The Royals give you plenty of great options when it comes to matchups with righties. They have four batters who have a slugging percentage of at least .500 off of right-handers over a minimum of 80 plate appearances. Of those four, only Eric Hosmer costs more than $4,500 on DraftKings. Alex Gordon is at $4,500 with Mike Moustakas and Kendrys Morales at $4,200 and $4,100 respectively. It's not the cheapest stack, but it's certainly possible if you really want to make it happen.

Boston Red Sox

Normally, a guy will post better numbers as a reliever than a starter as he can use more velocity in short spurts. Phil Klein is praying the opposite is true as he prepares for a spot start today against the Red Sox.

In 23.2 Major League innings, all of which have been in relief, Klein has a 4.91 FIP to go with his 3.80 ERA. A big reason his FIP is so high is that he has averaged 4.56 walks per nine innings. Today, he gets the team that entered play yesterday third in the league in walk percentage in the Boston Red Sox. They gonna make it rain base-runners.

Klein in his time in the majors has mostly been a righty specialist, and for good reason. The 40 left-handers he has faced have bamboozled him at a .333/.450/.818 slash with one home run for every 10 plate appearances. The Red Sox are a fairly right-handed-heavy lineup, but guys like David Ortiz could provide a nice little bump within this stack.

Pittsburgh Pirates

I have been telling y'all to stack against the Twins this whole year, and they've gone out and gotten themselves the fourth best record in the American League. Somehow, I am not yet on their payroll to provide the positive juju, but that shall come soon. Until then, keep stacking when Mike Pelfrey is on the bump.

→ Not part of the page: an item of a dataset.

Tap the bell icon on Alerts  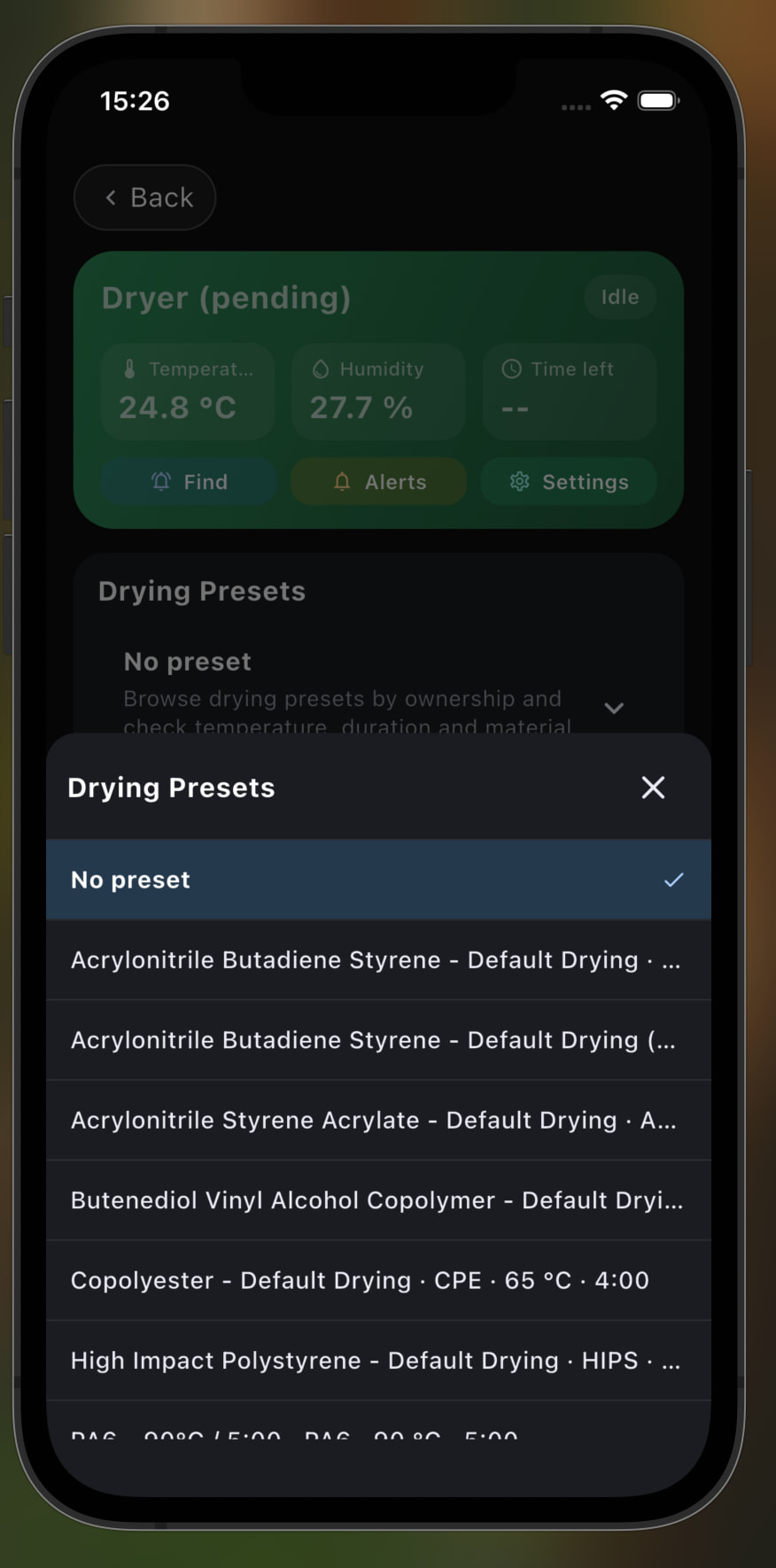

The Regression (shockingly not the title of an M. Night Shyamalan film) is here. Pelfrey started the year with a 2.25 ERA through his first four starts, though his 4.48 FIP indicated that wasn't around to stay. Baseball hath no fury like a FIP scorned, as his past three starts have shown. In those 15 innings, Pelfrey has a 4.80 ERA and a 5.55 FIP, pitching more than five innings just once.

Before going 0-5 last night, Andrew McCutchen was starting to show signs that he was snapping out of his slump. He had a .351/.457/.622 slash with four doubles and two bombs in his previous 46 plate appearances along with his first two stolen bases of the year. He's slowly becoming the old Cutch again, and he may end up being worth the $5,200 he'll cost you on DraftKings in a matchup like this.

Minnesota Twins

This is a stack I'd be more likely to use in tourneys than 50-50's for tonight as the Twins are wonky as all get-up and could totally get shutout tonight. However, they do rank eighth in wOBA off of left-handers, and Jeff Locke is scuffling right now, so let's ride, homies.

Through his first seven starts, Locke has posted reverse splits against right-handers and left-handers, though that might be attributable to teams only keeping their top lefty bats in the lineup when Locke starts. His splits were skewed in favor of right-handers last year and reverse two years ago, so my takeaway would be that you can include big left-handed bats if you are so inclined against Locke. Joe Mauer has actually hit left-handers far better than righties at a .333/.385/.467 clip, so go for it.

Then you get to guys like Brian Dozier and Trevor Plouffe, who have been killing it against lefties. Both have on-base percentages greater than .360 and slugging percentages at .540 or better, and they had a dong apiece last night off of Francisco Liriano. Again, this is a bit of a riskier stack, but it might end up being worth it if they can duplicate the success they have had off of south-paws on the season.